Figure 3

Complex alternative splicing to produce multiple Thy-ncR1 isoforms. A. Schematics of Thy-ncR1 isoform formation by alternative splicing. The polyadenylation sites are shown. The olfactory receptor gene OR10R2 and a pseudogene (OR10K1) encoded in the antisense strand are shown by the bold arrows. The exon numbers are shown below the diagram. B. The relative amounts of Thy-ncR1 isoforms. An RNase protection assay using riboprobes spanning the exon-exon junction of each isoform was conducted using total RNA from thymus (T) and Jurkat (J) cells. The negative control was yeast RNA (Y). The bands corresponding to each spliced isoform and the other isoforms in terms of each riboprobe are shown by closed and open arrows, respectively. The ratio of each isoform in thymus and Jurkat cells, which was calculated by dividing the band intensity of each isoform (closed arrow) by the sum of the band intensities of all isoforms (closed arrow + opened arrow), is shown below. C. Northern hybridization analyses to detect Thy-ncR1 isoforms. The DNA probes used are shown above. D. Additional splicing variants within exon 1. A schematic diagram of alternative splicing is shown above.

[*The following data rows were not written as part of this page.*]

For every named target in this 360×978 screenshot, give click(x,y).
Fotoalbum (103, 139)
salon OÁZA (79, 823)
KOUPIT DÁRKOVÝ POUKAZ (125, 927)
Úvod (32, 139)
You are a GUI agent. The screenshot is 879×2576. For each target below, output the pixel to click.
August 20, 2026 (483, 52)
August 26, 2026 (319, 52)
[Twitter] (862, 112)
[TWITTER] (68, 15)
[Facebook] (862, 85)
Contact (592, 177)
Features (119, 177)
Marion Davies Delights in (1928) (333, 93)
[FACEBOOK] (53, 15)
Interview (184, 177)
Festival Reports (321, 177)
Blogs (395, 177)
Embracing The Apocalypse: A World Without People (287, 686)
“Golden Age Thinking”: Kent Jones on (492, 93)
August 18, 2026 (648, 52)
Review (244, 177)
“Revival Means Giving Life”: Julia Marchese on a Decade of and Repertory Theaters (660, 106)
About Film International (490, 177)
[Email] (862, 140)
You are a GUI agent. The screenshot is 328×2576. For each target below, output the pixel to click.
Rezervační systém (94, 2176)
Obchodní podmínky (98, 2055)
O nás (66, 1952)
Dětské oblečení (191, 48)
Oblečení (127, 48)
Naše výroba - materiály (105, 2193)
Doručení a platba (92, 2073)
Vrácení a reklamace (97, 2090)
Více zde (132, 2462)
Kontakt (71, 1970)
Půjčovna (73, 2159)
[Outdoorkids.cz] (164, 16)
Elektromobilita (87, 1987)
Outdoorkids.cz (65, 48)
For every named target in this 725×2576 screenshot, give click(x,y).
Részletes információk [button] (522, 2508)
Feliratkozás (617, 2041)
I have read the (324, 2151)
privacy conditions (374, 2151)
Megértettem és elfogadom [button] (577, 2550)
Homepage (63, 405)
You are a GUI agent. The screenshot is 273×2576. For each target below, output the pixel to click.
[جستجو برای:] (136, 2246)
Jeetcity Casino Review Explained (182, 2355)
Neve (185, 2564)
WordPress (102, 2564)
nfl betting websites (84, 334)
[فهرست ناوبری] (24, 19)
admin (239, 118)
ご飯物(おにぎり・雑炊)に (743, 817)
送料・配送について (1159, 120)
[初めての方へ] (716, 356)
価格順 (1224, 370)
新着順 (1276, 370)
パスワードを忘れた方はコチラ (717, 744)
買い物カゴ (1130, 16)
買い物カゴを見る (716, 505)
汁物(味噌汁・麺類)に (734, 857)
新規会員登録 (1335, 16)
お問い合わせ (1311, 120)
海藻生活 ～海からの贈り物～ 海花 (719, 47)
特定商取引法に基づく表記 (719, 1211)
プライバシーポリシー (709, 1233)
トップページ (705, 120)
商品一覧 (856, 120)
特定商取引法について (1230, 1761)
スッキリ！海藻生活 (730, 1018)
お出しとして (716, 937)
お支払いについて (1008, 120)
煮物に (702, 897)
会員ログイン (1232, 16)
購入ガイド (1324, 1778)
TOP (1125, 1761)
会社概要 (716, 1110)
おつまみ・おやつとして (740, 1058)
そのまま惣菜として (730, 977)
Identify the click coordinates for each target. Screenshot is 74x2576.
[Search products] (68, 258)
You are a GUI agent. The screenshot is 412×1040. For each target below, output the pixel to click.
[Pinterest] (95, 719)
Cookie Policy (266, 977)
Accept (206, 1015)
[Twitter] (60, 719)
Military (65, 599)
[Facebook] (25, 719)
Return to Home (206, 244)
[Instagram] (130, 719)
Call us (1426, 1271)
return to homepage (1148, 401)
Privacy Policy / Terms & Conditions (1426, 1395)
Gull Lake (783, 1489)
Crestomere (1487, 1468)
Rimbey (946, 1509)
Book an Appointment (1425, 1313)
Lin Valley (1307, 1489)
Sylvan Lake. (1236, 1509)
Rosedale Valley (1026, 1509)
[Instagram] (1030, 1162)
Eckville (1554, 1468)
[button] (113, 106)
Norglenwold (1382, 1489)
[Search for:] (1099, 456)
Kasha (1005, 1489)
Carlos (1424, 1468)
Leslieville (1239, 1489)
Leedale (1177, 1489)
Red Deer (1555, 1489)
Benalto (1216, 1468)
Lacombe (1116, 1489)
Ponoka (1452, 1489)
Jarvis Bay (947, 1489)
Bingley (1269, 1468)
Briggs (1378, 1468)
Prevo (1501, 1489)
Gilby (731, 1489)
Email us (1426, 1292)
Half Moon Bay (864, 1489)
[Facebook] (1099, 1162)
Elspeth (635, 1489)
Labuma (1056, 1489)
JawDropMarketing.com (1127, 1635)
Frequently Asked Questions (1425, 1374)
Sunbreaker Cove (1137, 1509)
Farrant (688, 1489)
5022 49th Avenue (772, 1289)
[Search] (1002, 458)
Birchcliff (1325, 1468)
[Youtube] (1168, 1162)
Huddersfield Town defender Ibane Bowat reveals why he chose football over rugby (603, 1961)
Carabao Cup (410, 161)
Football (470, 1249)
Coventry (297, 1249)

RNase protection assay probe I derived from exon 1 is indicated by an arrow. The patterns obtained by RNase protection assays are shown in the lower panel with a diagram for each isoform (Ex 1a, 1b, and 1c). E. The combination formed by each exon 1 isoform spliced to other exons. RT-PCR using the exon 1 primer that detects all exon 1 isoforms, and an exon 2, 3, or 4 primer was carried out with RNA prepared from thymus (T), HPB-ALL (H), Jurkat (J), and SKW3 (S) cells. Three symbols (circle, triangle, and square) correspond to the exon 1 isoforms shown in D.